I find this an odd target. You cannot accept that children are one of those many areas that many people believe are worth directing resources towards? You think it is all about parents fucking you over and gleefully taking taking taking? I’m not saying you have to LIKE spending money on ANY of that shit. I’m just saying I’m confused about why you feel this is the thing that is most unfair to you. Why is parenting such a target?

Yes, there are inconsiderate parents out there. And it’s not just you who suffers for their actions. Their fellow parents do, too.

I think the word you’re looking for is “discrimination.” It may still be legal to discriminate based on parental status, but it isn’t ethical, and I’ll bet it wouldn’t hold up in court, either.

I’d keep a record for a month of all the times you had to do the extra work for parents, while making the same amount of money, and politely ask the management if it is their policy to discriminate against the single. I’d use the word, too.

Then I’d ask them how they intend to change their policies to ensure that everyone is treated fairly in regard to hours and duties.

If I didn’t care too much about the job, I’d ask to be compensated in my paycheck for doing the work of others, based on the extra hours your records show you worked. I’m a teacher- if I have to cover for the person down the hall during my planning period, I get paid extra for that time. You should, too. I doubt they’ll give it to you, but it would certainly make the point if you had a dollar amount for the work you’ve been required to do for ‘free.’
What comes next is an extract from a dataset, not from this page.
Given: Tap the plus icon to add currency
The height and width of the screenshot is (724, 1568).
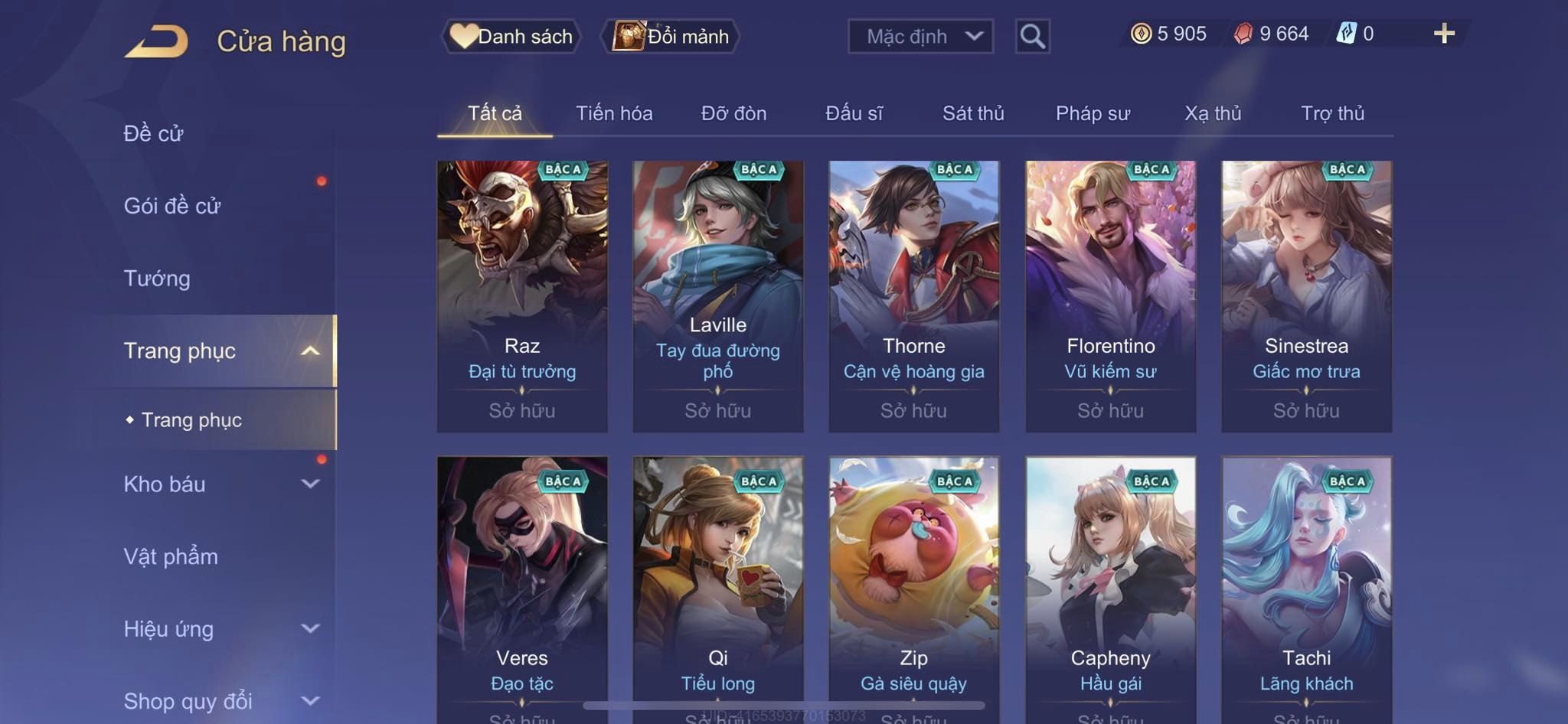Looking at the screenshot, I should tap(1444, 34).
I’m sorry, but being a parent means you have occasional, real emergencies. Single people have occasional, real emergencies, too. But on an ordinary day, everyone, parent or no, does what they’re paid to do. I really can’t believe it’s that hard, and if the parents really can’t work a full-time job while caring for their children… then maybe they shouldn’t have a full-time job.

I don’t recall saying “everybody in the U.S.” I said “everybody.” I meant “everybody.” I was talking mega-uber stuff.